The New York Times, May 10, 1901

Gave Readings from His Works and Said His Lecturing Days Were Over.

PRINCETON, N. J., May 9. -- Samuel L. Clemens, (Mark Twain,) who is staying here as the guest of Lawrence Hutton, tonight gave readings from his own works before the undergraduates in Alexander Hall. Mr. Clemens was given a warm reception when he appeared on the platform.

Mr. Clemens in opening said: "I do not want to be advertised as a lecturer any longer, for I do not intend to stand upon a platform any more in my life, except at the request of the Sheriff or something like that."

Mr. Clemens will attend the Caledonian games, and also the Harvard debates.


New York Sun, May 10, 1901, p. 1

Commit One a Day ad You'll Have Done With Them in a Little Over a Year.

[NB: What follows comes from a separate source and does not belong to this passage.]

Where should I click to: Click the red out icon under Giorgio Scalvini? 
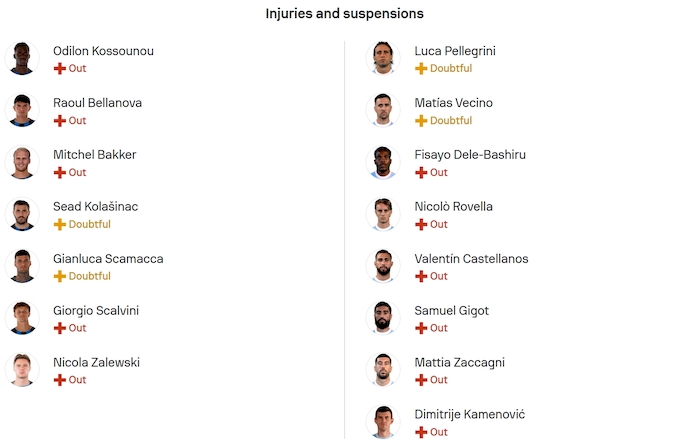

PRINCETON, N. J., May 9 - Mark Twain will spend two days in Princeton at the home of Laurence Hutton, the writer. He arrived here this afternoon and to-night in Alexander Hall he gave a reading before a large audience of Mr. Hutton's friends, composed mostly of university students and professors. Mr. Clemens wished it to be understood that he was not in Alexander Hall to-night as a lecturer. In beginning he said, "I feel exceedingly surreptitious in coming down here without an announcement of any kind. I did not want to see any advertisements around, for the reason that I'm not a lecturer any longer. I reformed long ago, and I break over and commit this sin only just one time this year, and that is moderate, I think, for a person of my disposition. It is not my purpose to lecture any more as long as I live. I never intend to stand upon a platform any more unless by the request of a Sheriff or something like that."

He prefaced his reading by saying that he would begin with a scheme of his own, a scheme for the regeneration of the human race. "You should economize," he said, "every sin you commit and get a value out of it. If you commit a sin sit down and think about it. You must end by making up your mind that you will never commit that sin again. You should go to the next sin and use that in the same way. Now, there are only 368 sins that you can commit, so that if you begin to-morrow and commit all of them you will be out in a little over a year."

His reading on the eccentricities of the German language made the best hit of the evening. He took a dig at the missionaries when telling a story he said: "Delia married William Thompson, a very nice man, a very nice man -- a missionary."

At the conclusion of the reading Mr. Clemens was cheered loudly by the students. He assured them that he would respond "if he had voice enough."

After the reading he was initiated in the Cliosophi Literary Society. He will be present at the Harvard-Princeton debate here to-morrow night.